SOPER, Circuit Judge.

We are called upon to decide whether an automobile liability insurance policy issued to the Cab Company by the Casualty Company covers the Cab Company with respect to a judgment rendered against it in favor of a passenger in one of its cabs for an unprovoked assault and battery committed upon him by the driver of the cab. It is contended that, while the policy is broad enough to cover a claim by the passenger, *118 it does not cover the Cab Company for the amount paid by it in satisfaction of the judgment.

By the terms of the policy the Casualty Company agrees to indemnify the Cab Company:

“Against loss from the liability imposed by law upon the assured arising or resulting from claims upon the Assured for actual damages to persons accidentally receiving bodily injuries, and damage to property by reason of the ownership, maintenance or use of any of the automobiles or motor vehicles as enumerated and described in Statement VI of the schedule of statements only while being operated for the purposes stated and subject to the limitations in Statement VIII of said schedule, to an amount not exceeding the limits hereinafter stated in Statement IV of said schedule, if such claims are made on account of
“(1) Bodily injury or death suffered by any person or persons, other than the Assured or his employees, as the result of an accident occurring while this Policy is in force; * * * (It is conceded that the cab involved in the passenger’s suit was enumerated and described in Statement VI and was being operated within the limitations of Statement VIII and that the amount of the judgment was within the limits set out in Statement IV of the schedule.)
The Casualty Company also agrees in the policy to defend on behalf of the assured any suit brought against it to enforce a claim for damages suffered on account of bodily injuries or death as the result of an accident covered by the policy and caused in the manner and under the circumstances described.
The policy carries an endorsement required by Ch. 24A, Art. 5, § 5(g) of the West Virginia Code whereby the Casualty Company “agrees to pay any final judgment recovered against the Insured for bodily injury to or the death of any person or loss of or damage to property of others (excluding injury to or death of the Insured’s employees while engaged in the course of their employment, and loss of or damage to property of the Insured, and property transported by the Insured, designated as cargo), resulting from the negligent operation, maintenance, ownership, or use of motor vehicles under certificate of convenience and necessity or permit issued to the Insured by the Public Service Commission of West Virginia, or otherwise under the Motor Carrier Law, within the limits of liability hereinafter provided, regardless of whether such motor vehicles are specifically described in the policy or not.”

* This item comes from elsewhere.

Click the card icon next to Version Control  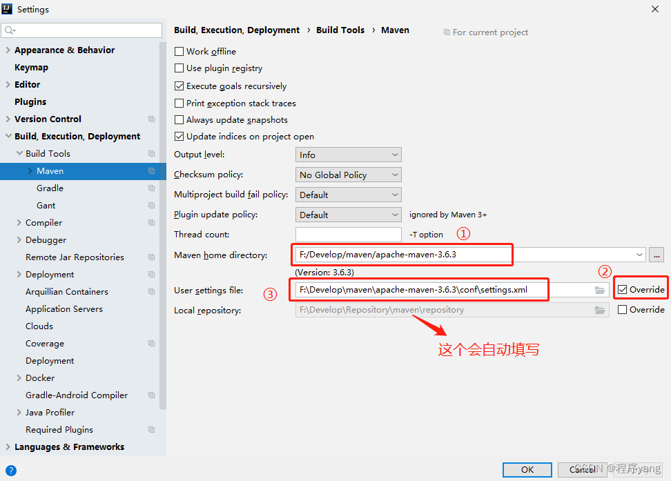point(151,119)
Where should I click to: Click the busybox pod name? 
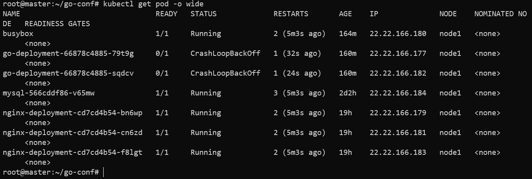(17, 34)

This endorsement further provides that upon the failure of the Casualty Company to pay any such final judgment, the judgment creditor may maintain an action in any court of competent jurisdiction against the Casualty Company to compel such payment.

While the policy was in force, a passenger for hire in one of the taxis covered by the policy was violently assaulted by an employee and agent of the Cab Company operating and driving the cab. The passenger brought an action against the Cab Company wherein it was alleged that the Cab Company, having accepted him in the course of its operations as a common carrier for hire, owed him the duty to use due care to carry him safely to his destination but disregarded and neglected this duty and failed to use due care and neglected to carry him safely to his destination in that the driver of the taxi committed the assault above described. The Cab Company called upon the Casualty Company to assume the defense of this action in accordance with the terms of the policy but the Casualty Company refused to do so on the ground that the claim asserted by the passenger was not covered by the policy. Accordingly, the Cab Company assumed the defense of the suit which resulted in a judgment, including costs and counsel fees, in the sum of $3,013.75.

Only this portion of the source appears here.